15. The method of any one of claims 12-14, wherein the subject is otherwise free of indications for treatment with the phosphodiesterase (PDE) inhibitor.

16. The method of any one of claims 12-15, wherein the blood vessel is present in at least one of the following: heart, brain, extremity or kidney.

17. The method of any one of claims 12-16, wherein the phosphodiesterase (PDE) inhibitor is selected from the group consisting of Vinpocetine, EHNA (erythro-9- (2-hydroxy-3-nonyl)adenine), Cilomilast, Etazolate, Glaucine, Ibudilast, Mesembrine, Rolipram, Acetildenafil, Avanafil, Sildenafil, Tadalafil, Udenafil, Vardenafil, Milrinone and Amrinone.

18. A method for reducing the incidence and/or severity of at least one of the following conditions: heart attack, stroke, renal failure, claudication, loss of limb or vascular occlusions, the method comprising:

administering to a subject in need thereof an effective amount of a

phosphodiesterase (PDE) inhibitor over an extended period of time to reduce the incidence and/or severity of at least one of the conditions selected from the group consisting of heart attack, stroke, renal failure, claudication, loss of limb and vascular occlusions.

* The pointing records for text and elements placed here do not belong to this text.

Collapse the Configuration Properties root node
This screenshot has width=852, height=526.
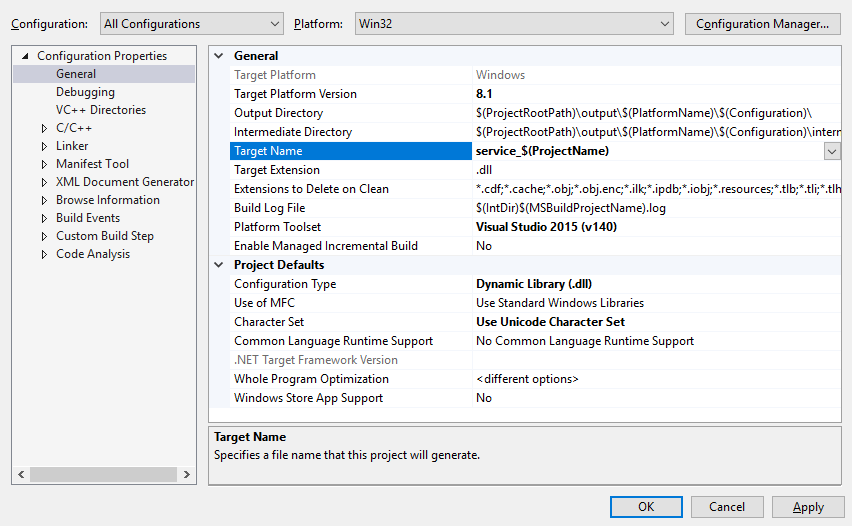click(25, 56)
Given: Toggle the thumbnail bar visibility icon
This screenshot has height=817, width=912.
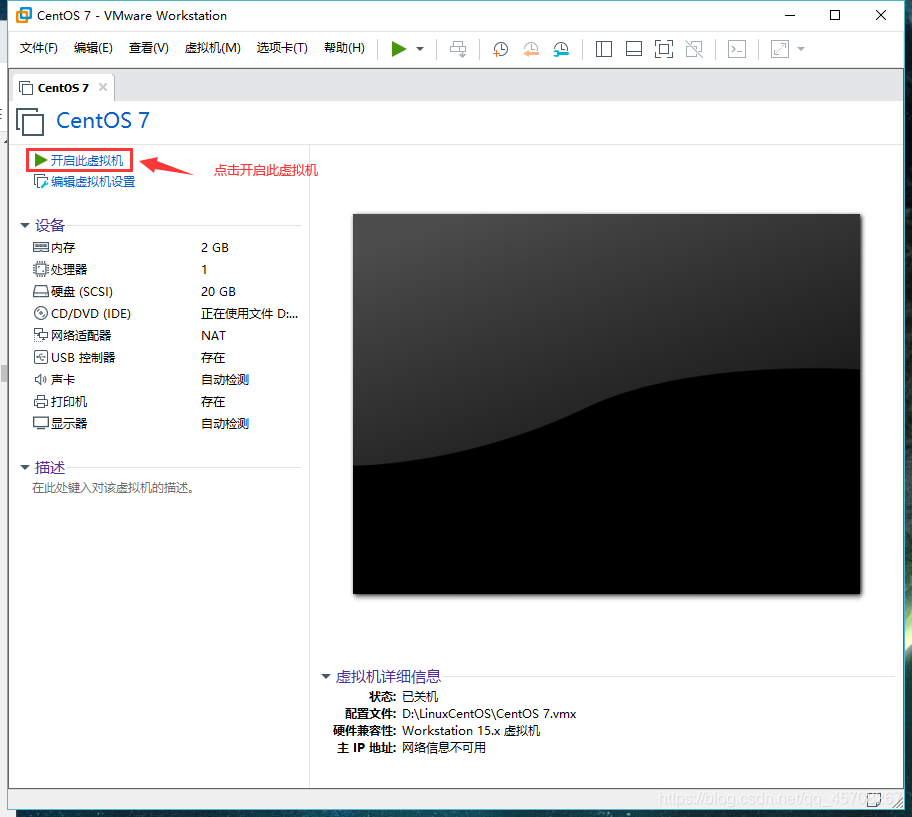Looking at the screenshot, I should (x=633, y=48).
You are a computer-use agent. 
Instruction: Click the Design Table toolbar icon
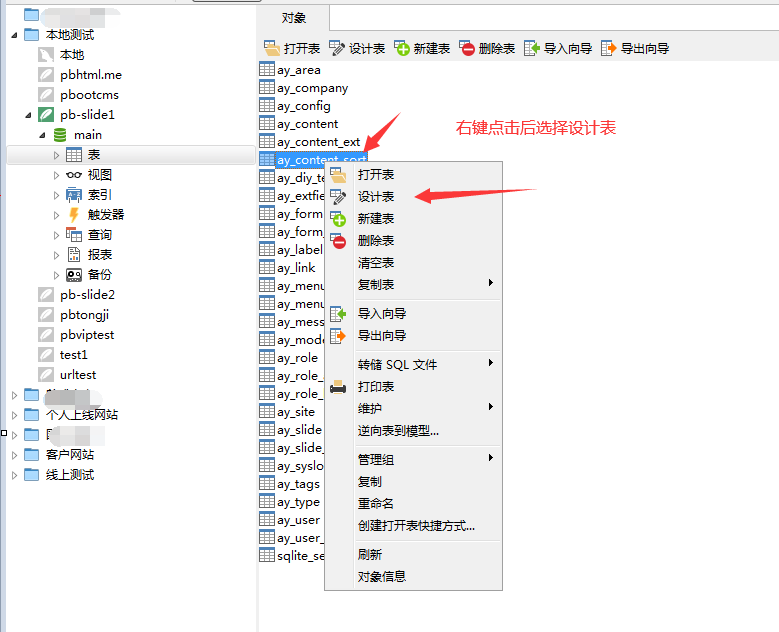click(x=338, y=48)
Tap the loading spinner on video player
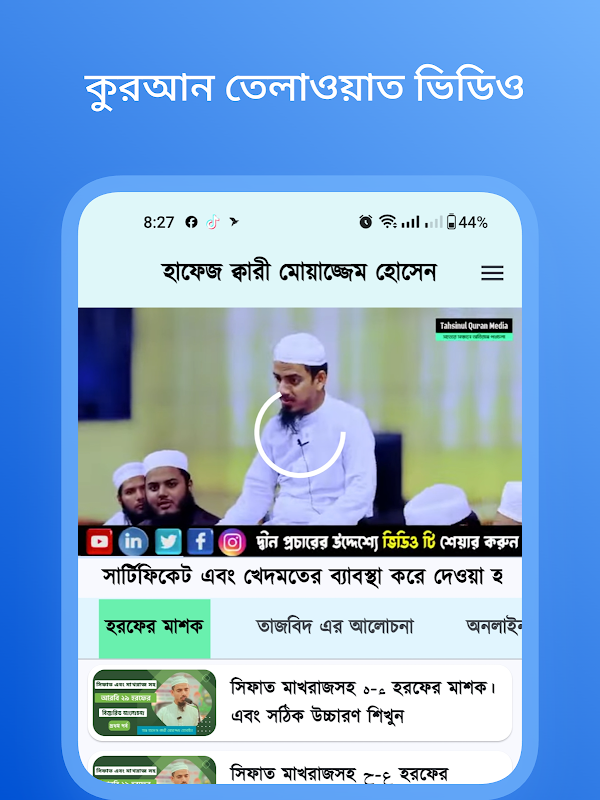This screenshot has width=600, height=800. (x=300, y=433)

19. The method of claim 18, further comprising increasing nitric oxide levels in the subject.

20. The method of claim 19, wherein the nitric oxide levels in the subject are increased through aerobic exercise.

21. The method of any one of claims 18-20, wherein the subject is otherwise free of indications for treatment with the phosphodiesterase (PDE) inhibitor.

22. The method of any one of claims 18-21, wherein the blood vessel is present in at least one of the following: heart, brain, extremity or kidney.

23. The method of any one of claims 18-22, wherein the phosphodiesterase (PDE) inhibitor is selected from the group consisting of Vinpocetine, EHNA (erythro-9- (2-hydroxy-3-nonyl)adenine), Cilomilast, Etazolate, Glaucine, Ibudilast, Mesembrine, Rolipram, Acetildenafil, Avanafil, Sildenafil, Tadalafil, Udenafil, Vardenafil, Milrinone and Amrinone.